- **Exercise aim**
Please pull out every line in the listing below that contains the string "height".

- **The input**
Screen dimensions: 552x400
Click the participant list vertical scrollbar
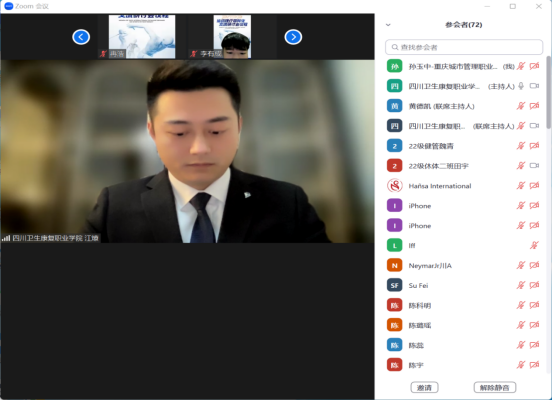[548, 92]
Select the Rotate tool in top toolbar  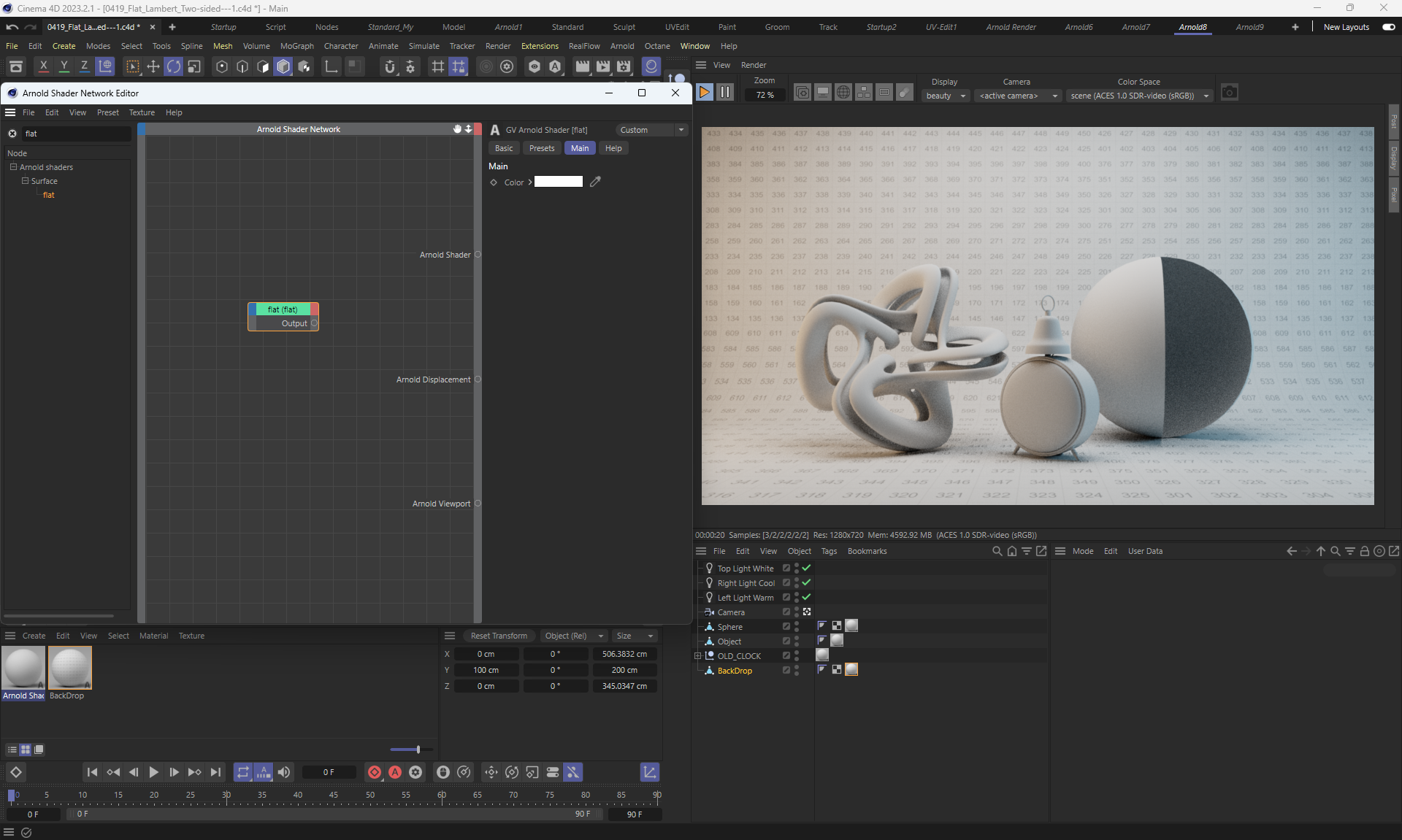173,67
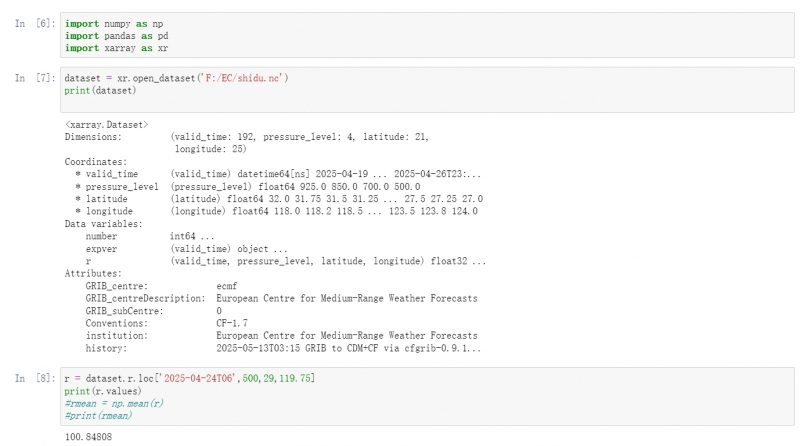Click the 'import xarray as xr' line
Image resolution: width=800 pixels, height=446 pixels.
[110, 48]
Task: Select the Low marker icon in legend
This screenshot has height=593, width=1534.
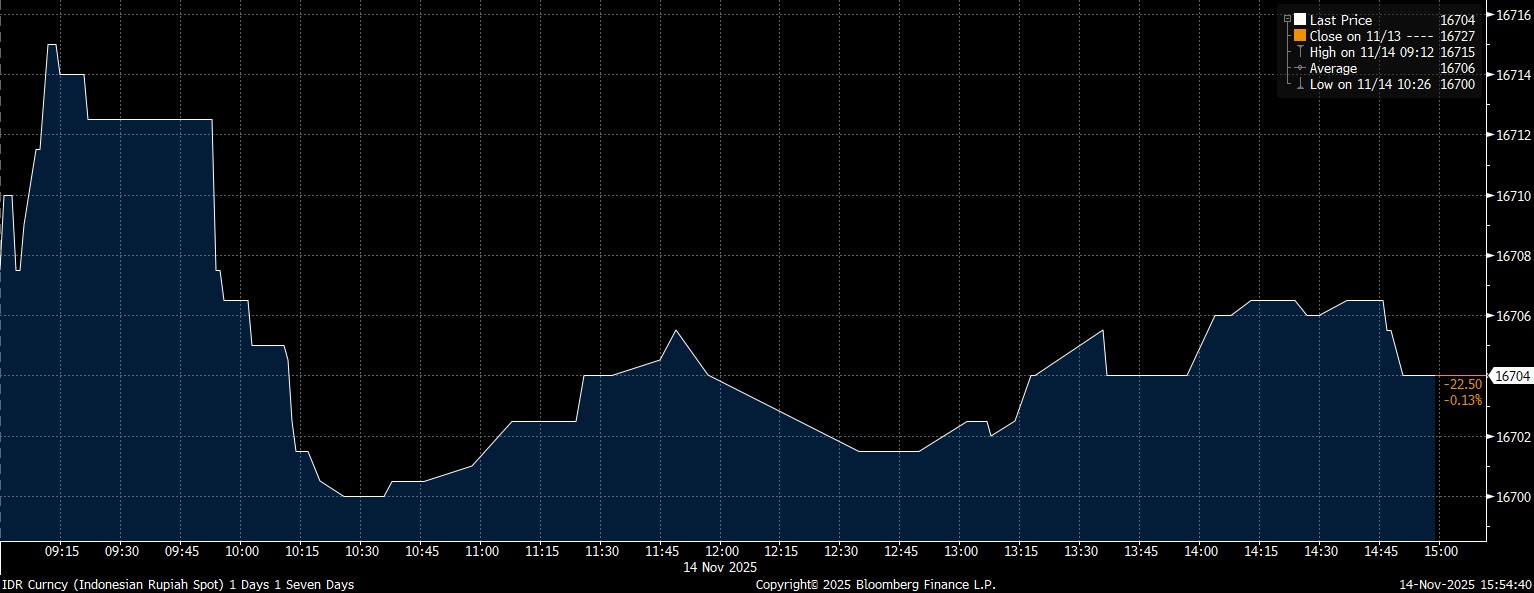Action: (1300, 85)
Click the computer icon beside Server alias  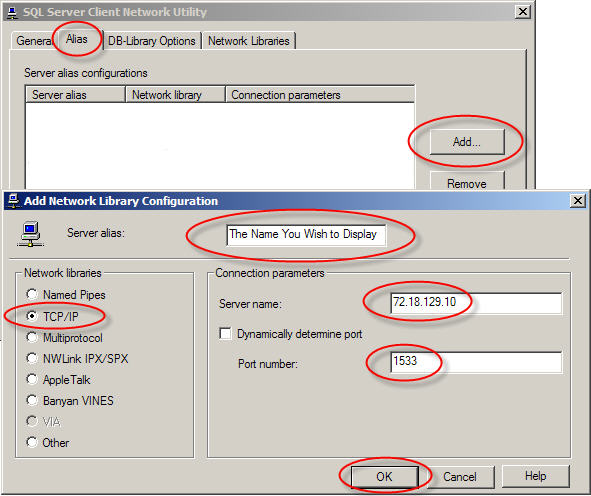click(30, 234)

- **Exercise solution**
Image resolution: width=800 pixels, height=446 pixels.
This screenshot has height=593, width=1534.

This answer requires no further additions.